■ About this task: Below this line is a set of entries; quote exactly the lines from the line that contains "You are a computer-use agent. 808x597 pixels." to the line that contains "Image resolution: width=1456", both lines included.

Available records section start

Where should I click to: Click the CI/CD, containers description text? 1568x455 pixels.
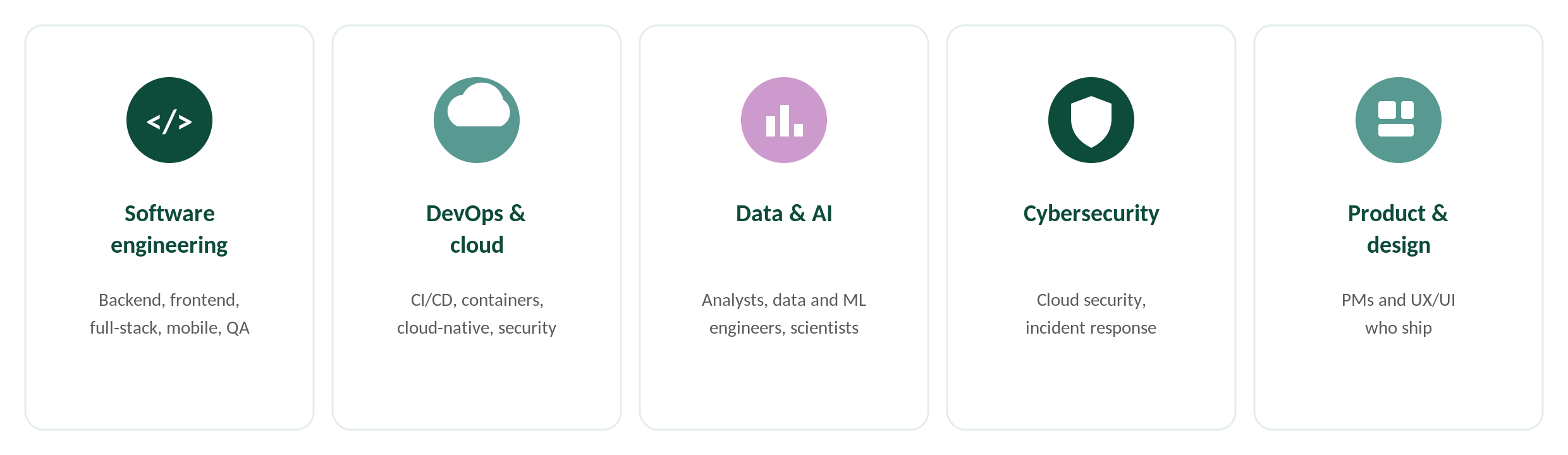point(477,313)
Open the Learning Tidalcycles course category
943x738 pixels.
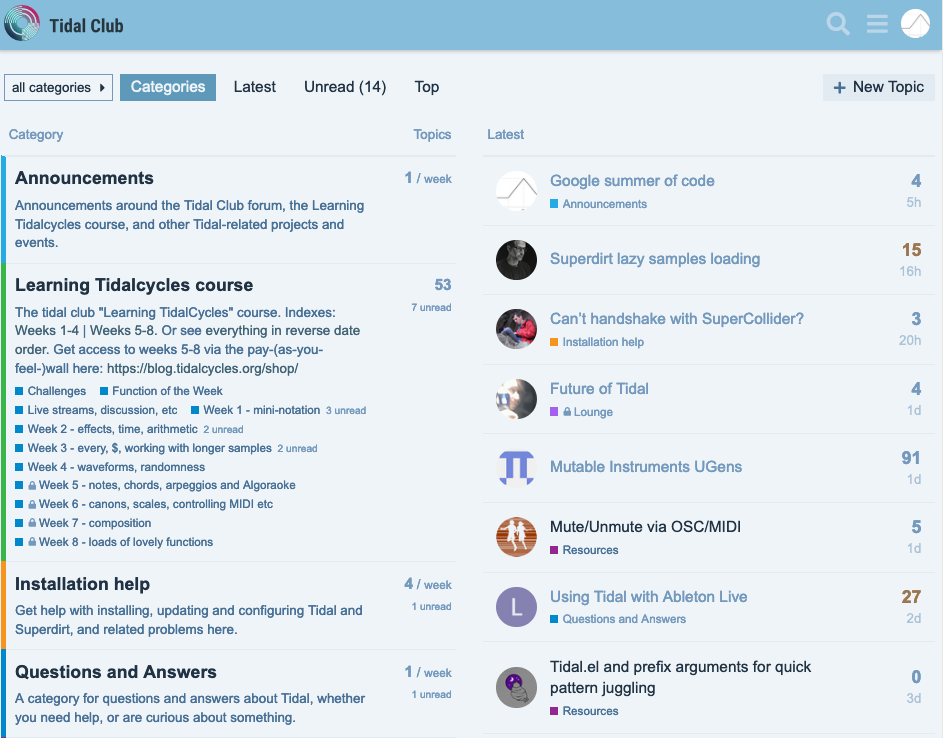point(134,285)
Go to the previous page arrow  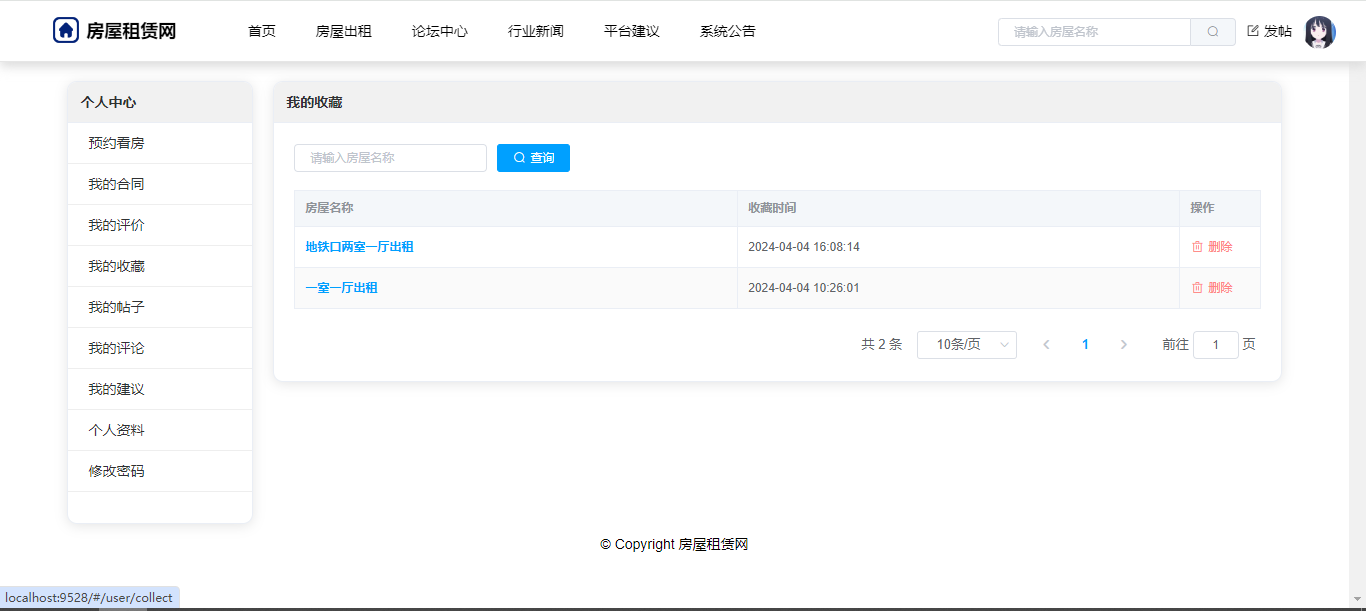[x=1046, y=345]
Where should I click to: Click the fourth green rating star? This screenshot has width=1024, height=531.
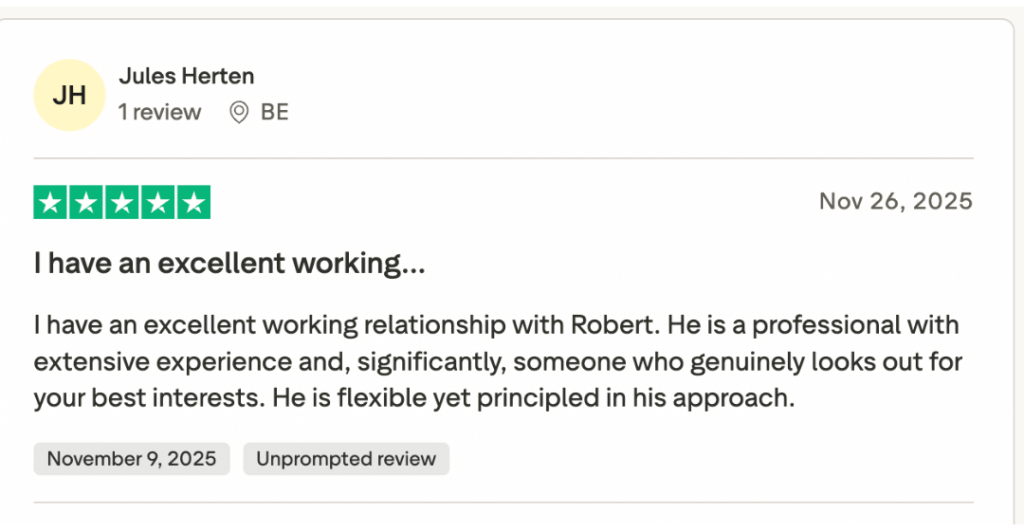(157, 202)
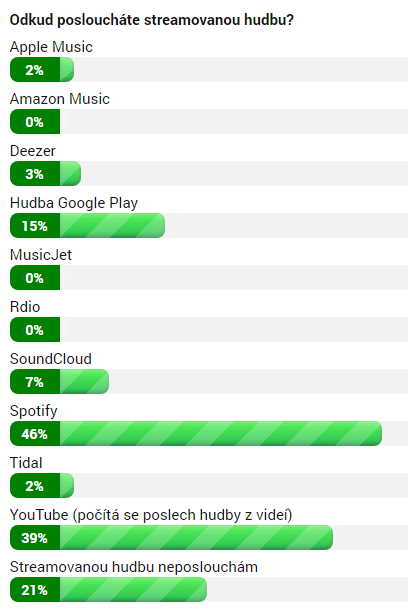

Available records section end
Available records section start

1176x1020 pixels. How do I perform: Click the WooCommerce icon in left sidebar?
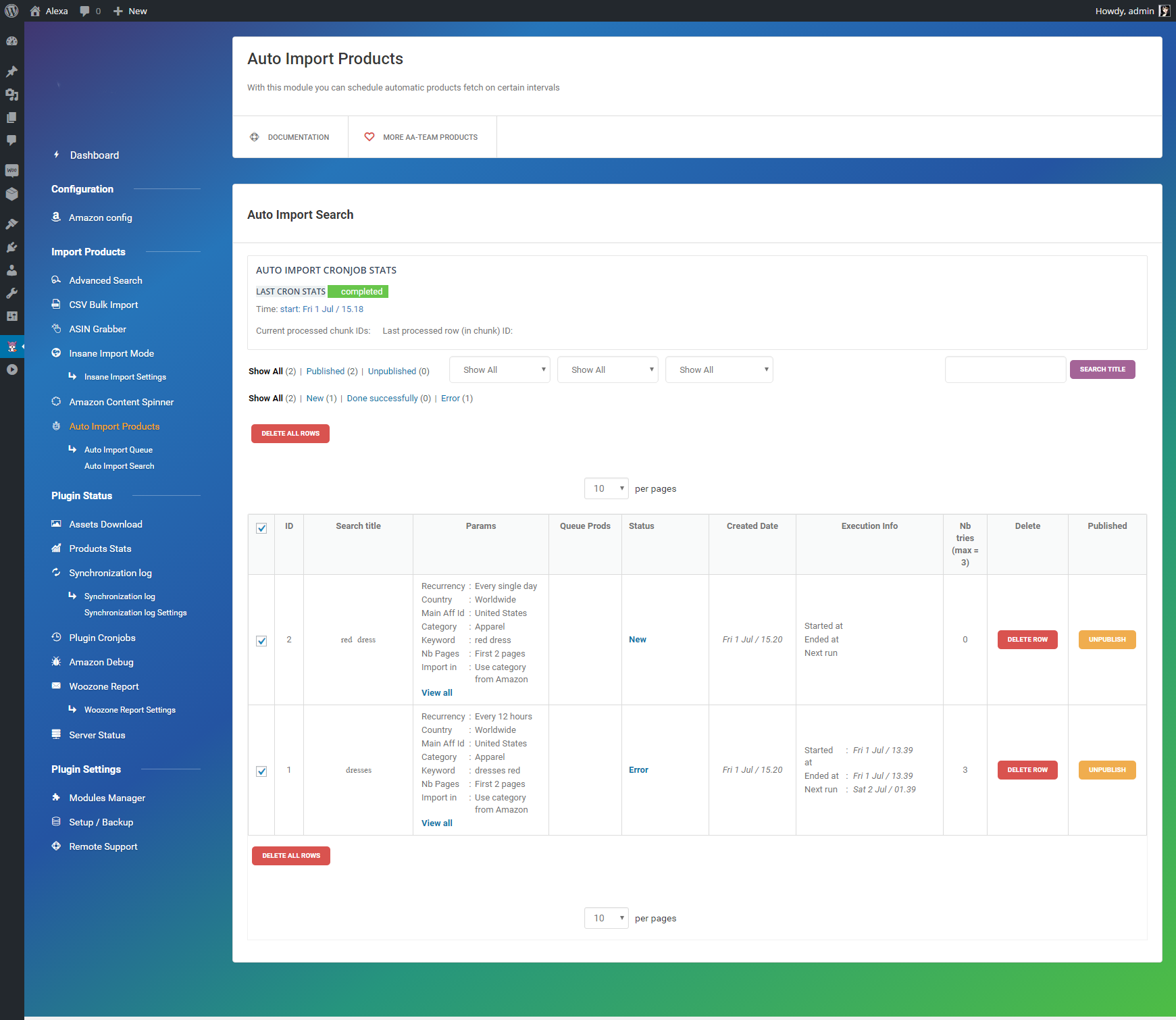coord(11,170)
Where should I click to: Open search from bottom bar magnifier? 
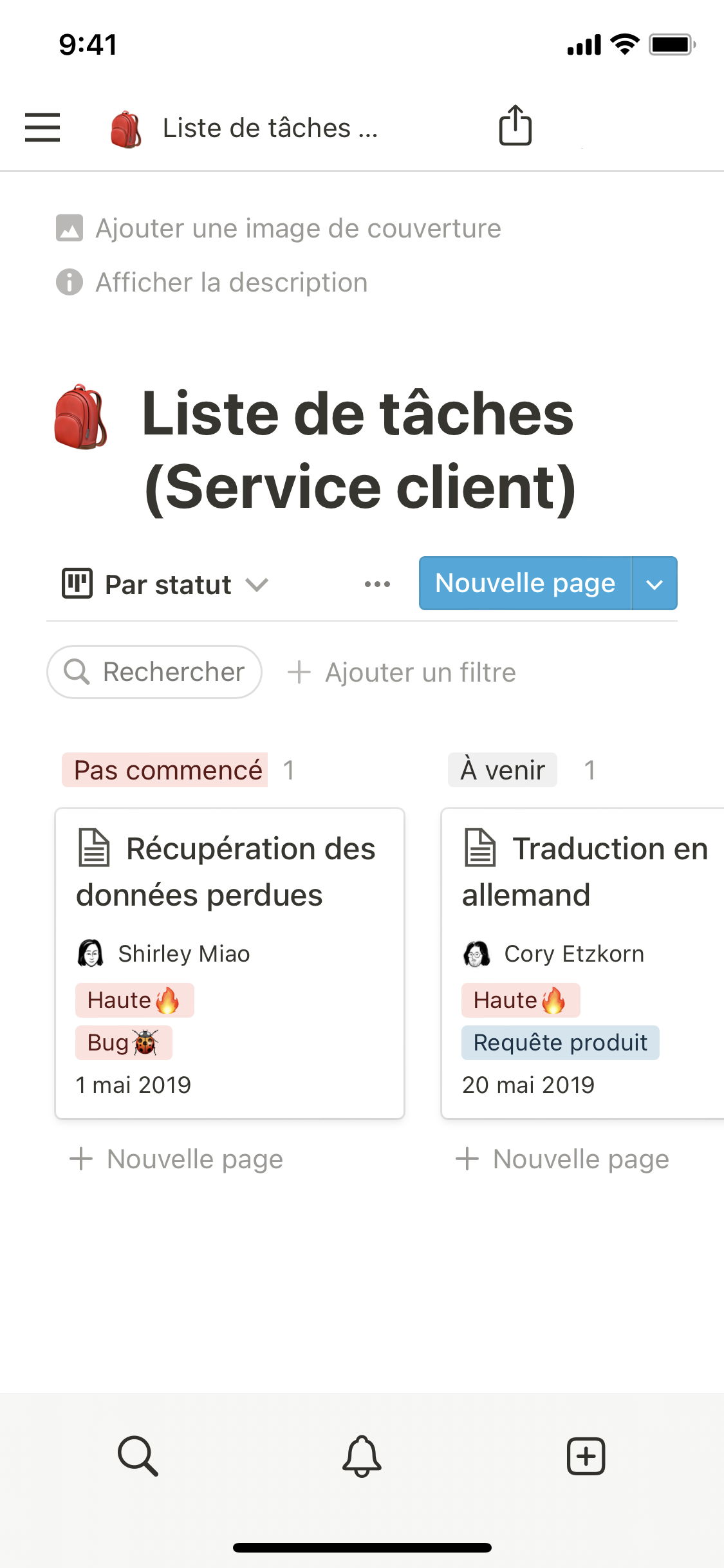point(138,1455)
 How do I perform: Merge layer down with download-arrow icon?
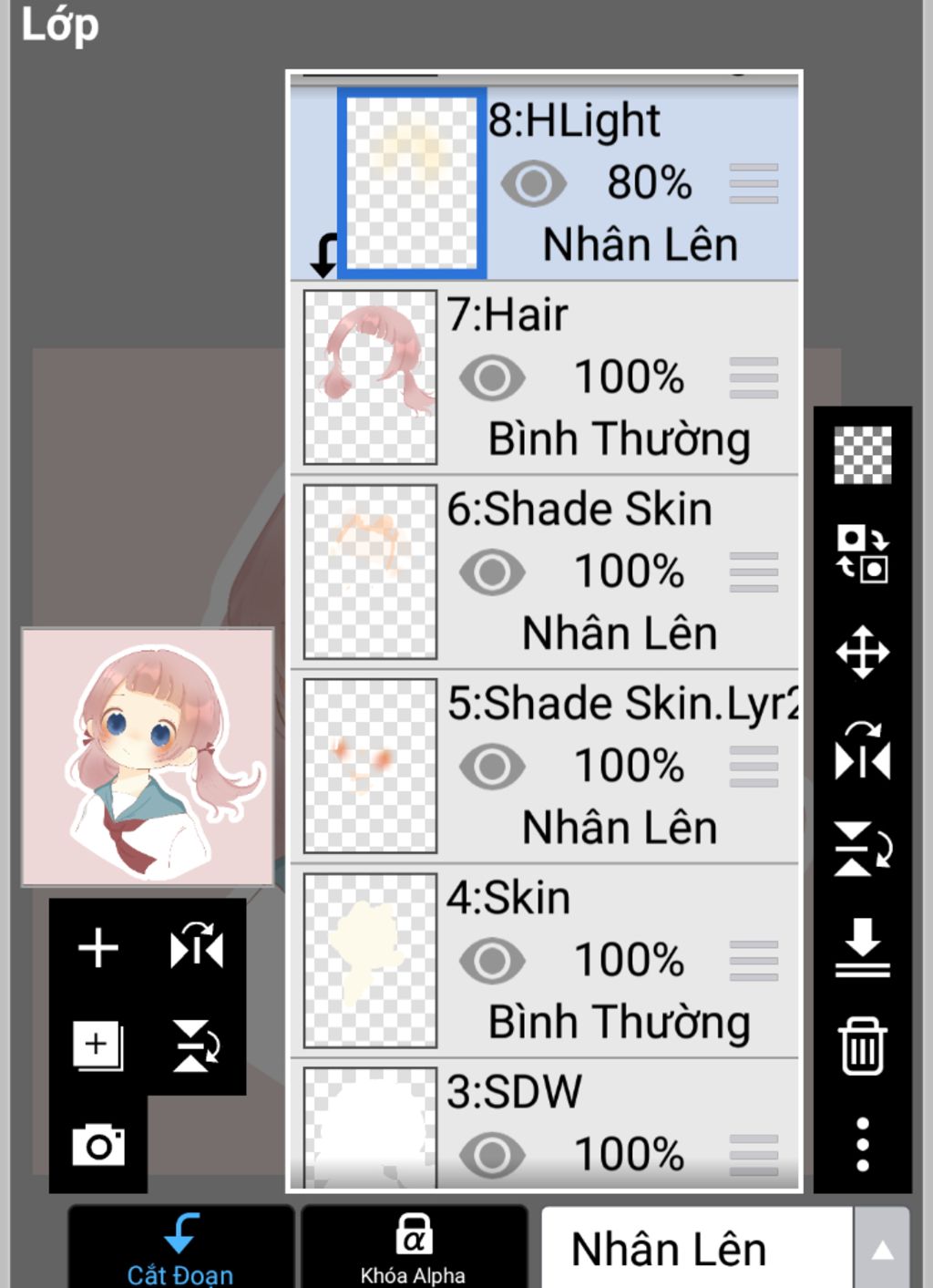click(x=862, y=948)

Available records section end
Available records section start

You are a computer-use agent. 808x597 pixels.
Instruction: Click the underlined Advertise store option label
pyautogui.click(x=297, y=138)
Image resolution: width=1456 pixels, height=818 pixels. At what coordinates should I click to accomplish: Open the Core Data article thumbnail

Available records section end

■ Answer section:
You are a computer-use agent. 808x597 pixels.
Instruction: Click the underlined Advertise store option label
pyautogui.click(x=297, y=138)
Image resolution: width=1456 pixels, height=818 pixels. At what coordinates should I click to accomplish: Open the Core Data article thumbnail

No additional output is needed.